La loi du 12 avril 2019 mettant en place un cadre légal pour l’instauration de comptes épargne temps (CET) a été publiée dans le Mémorial le 24 avril (la Loi).

Un CET permet aux salariés de capitaliser des heures travaillées en plus de la durée de travail ordinaire. La mise en place d’un CET est uniquement possible s'il est prévu par une convention collective ou par un accord interprofessionnel national ou sectoriel.

La Loi dispose que dans les entreprises dont la convention collective de travail conclue avant la date d’entrée en vigueur de la Loi prévoit un CET, les règles y relatives restent applicables pendant toute la durée de validité de la convention en question.

La Convention collective de travail des salariés de banque 2018-2020 (la CCB) prévoit la possibilité de mettre en place un CET. Les modalités de la CCB ainsi que les accords conclus en vertu de la CCB restent donc applicables.

Pour rappel, la CCB précise que sur demande des délégations du personnel d’instaurer un CET, les banques sont tenues d’entrer en négociations endéans un délai de 30 jours. Les délégations du personnel doivent joindre un projet de convention à leur demande.

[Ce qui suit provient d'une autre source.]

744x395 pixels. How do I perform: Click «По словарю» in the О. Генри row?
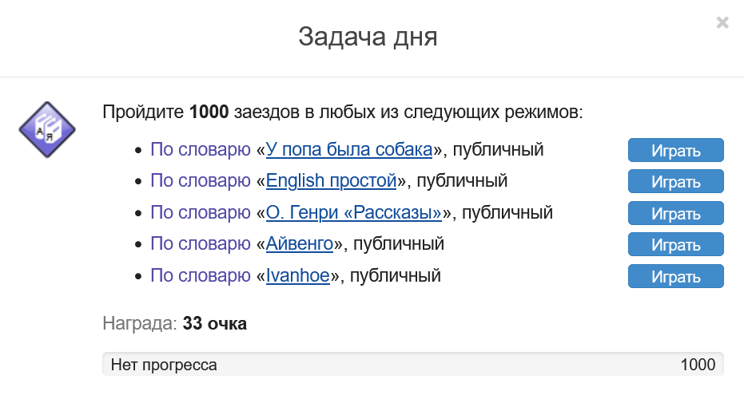200,213
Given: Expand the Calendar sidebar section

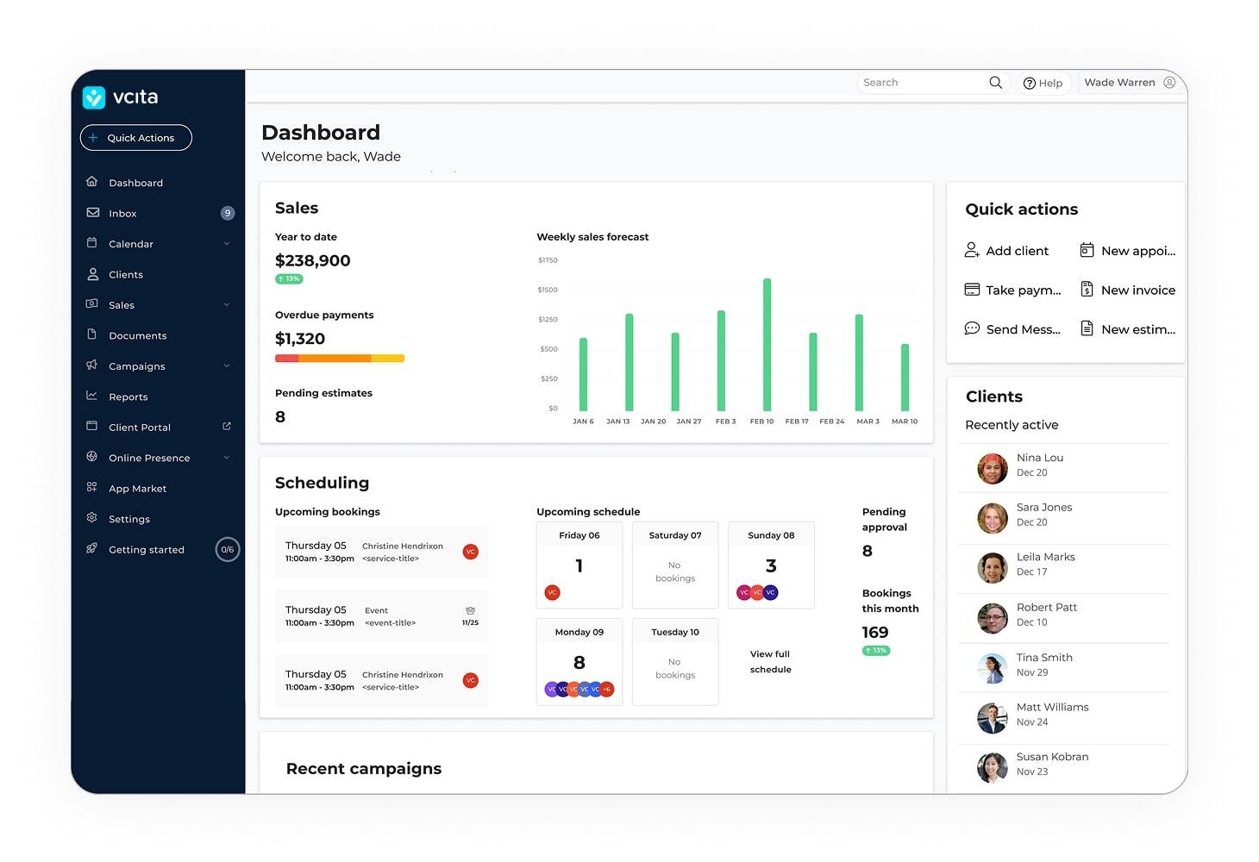Looking at the screenshot, I should click(x=227, y=244).
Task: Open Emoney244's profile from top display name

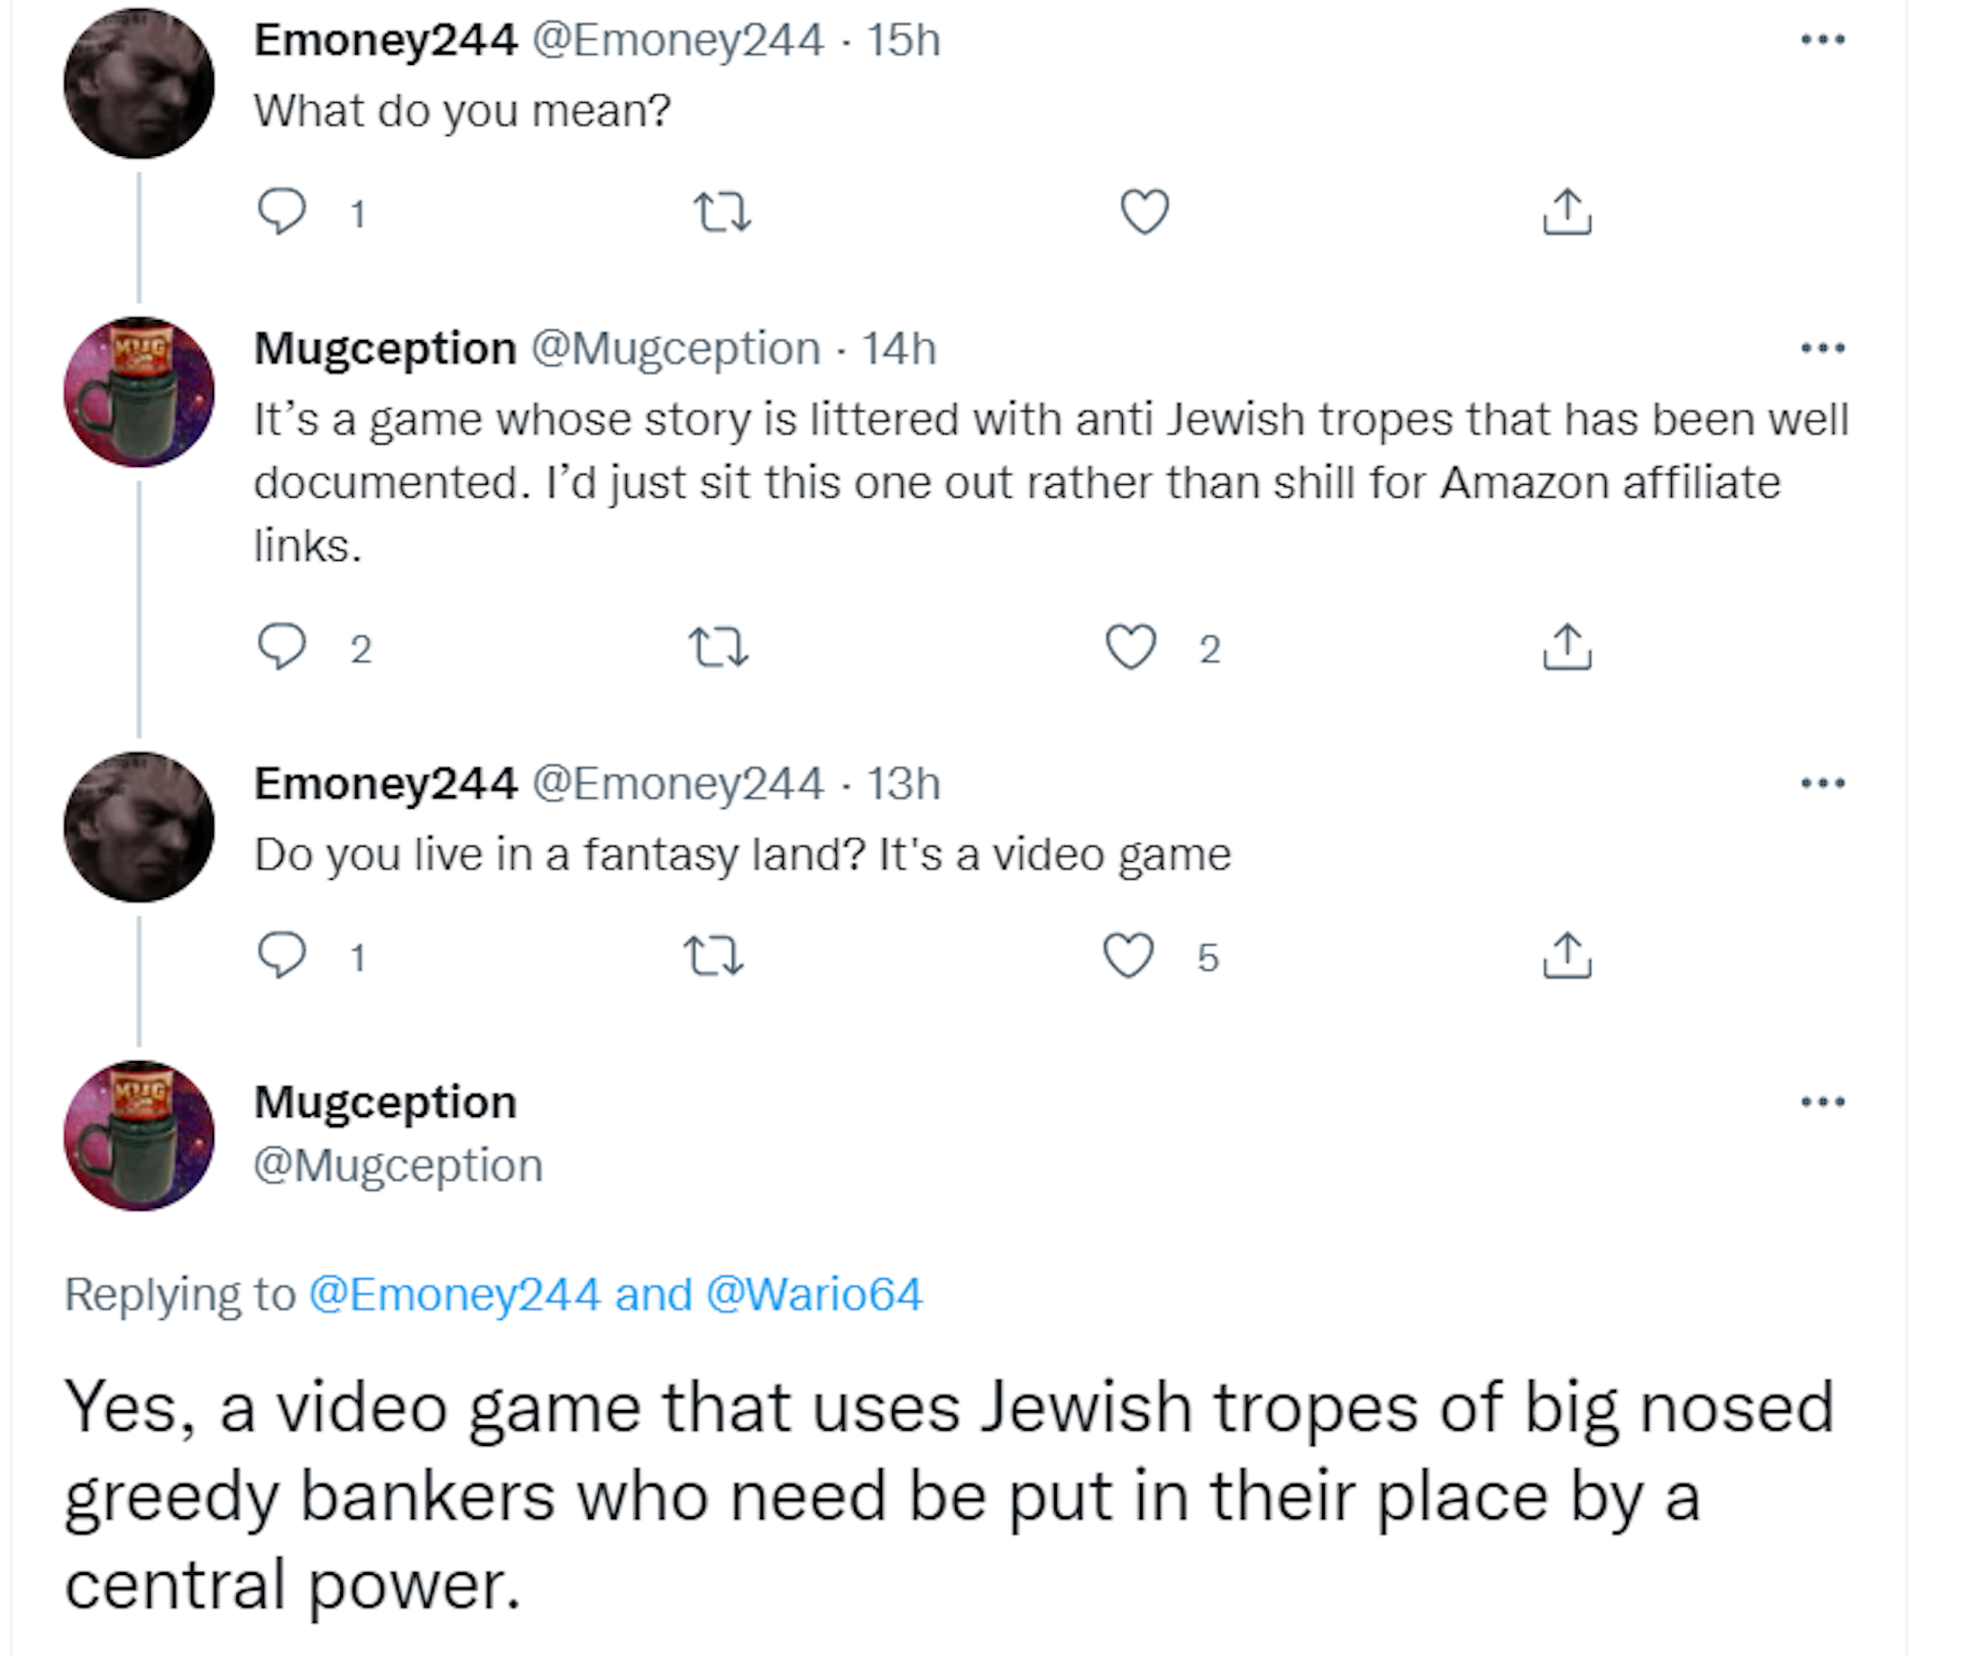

En cas de refus de l’employeur d’engager des négociations, les délégations du personnel pourront saisir la Commission Paritaire. 

  • Le CET est réservé aux salariés d’une ancienneté de deux ans au moins. Cette condition d’ancienneté n’est pas prévue par la CCB ; 
  • Le CET est alimenté et utilisé en heures (et non pas en argent) et limité à un maximum de 1800 heures. La CCB ne prévoit pas de limite maximale d’heures épargnées ; 
  • L'employeur est obligé de mettre en place un système assurant la tenue exacte et détaillée du CET et d’établir un relevé mensuel ; 
  • Une consultation individuelle par le salarié doit être assurée à tout moment ; 
  • L'utilisation des heures de CET est fixée comme des congés, c.à.d. en principe selon le désir du salarié, au moins un mois à l’avance. La CCB prévoit que le congé soit demandé quatre mois à l’avance et prévoit les modalités de refus et de report de congé ; 
  • Le salarié est considéré en congés payés pendant la période d’utilisation de ses droits acquis sur le CET ; 
  • L’employeur est obligé de conserver au salarié son emploi pendant la durée du congé ou en cas d’impossibilité, un emploi similaire correspondant à ses qualifications et assorti d’un salaire au moins équivalent ; 
  • La délégation du personnel doit surveiller la mise en place et l’exécution correcte du CET.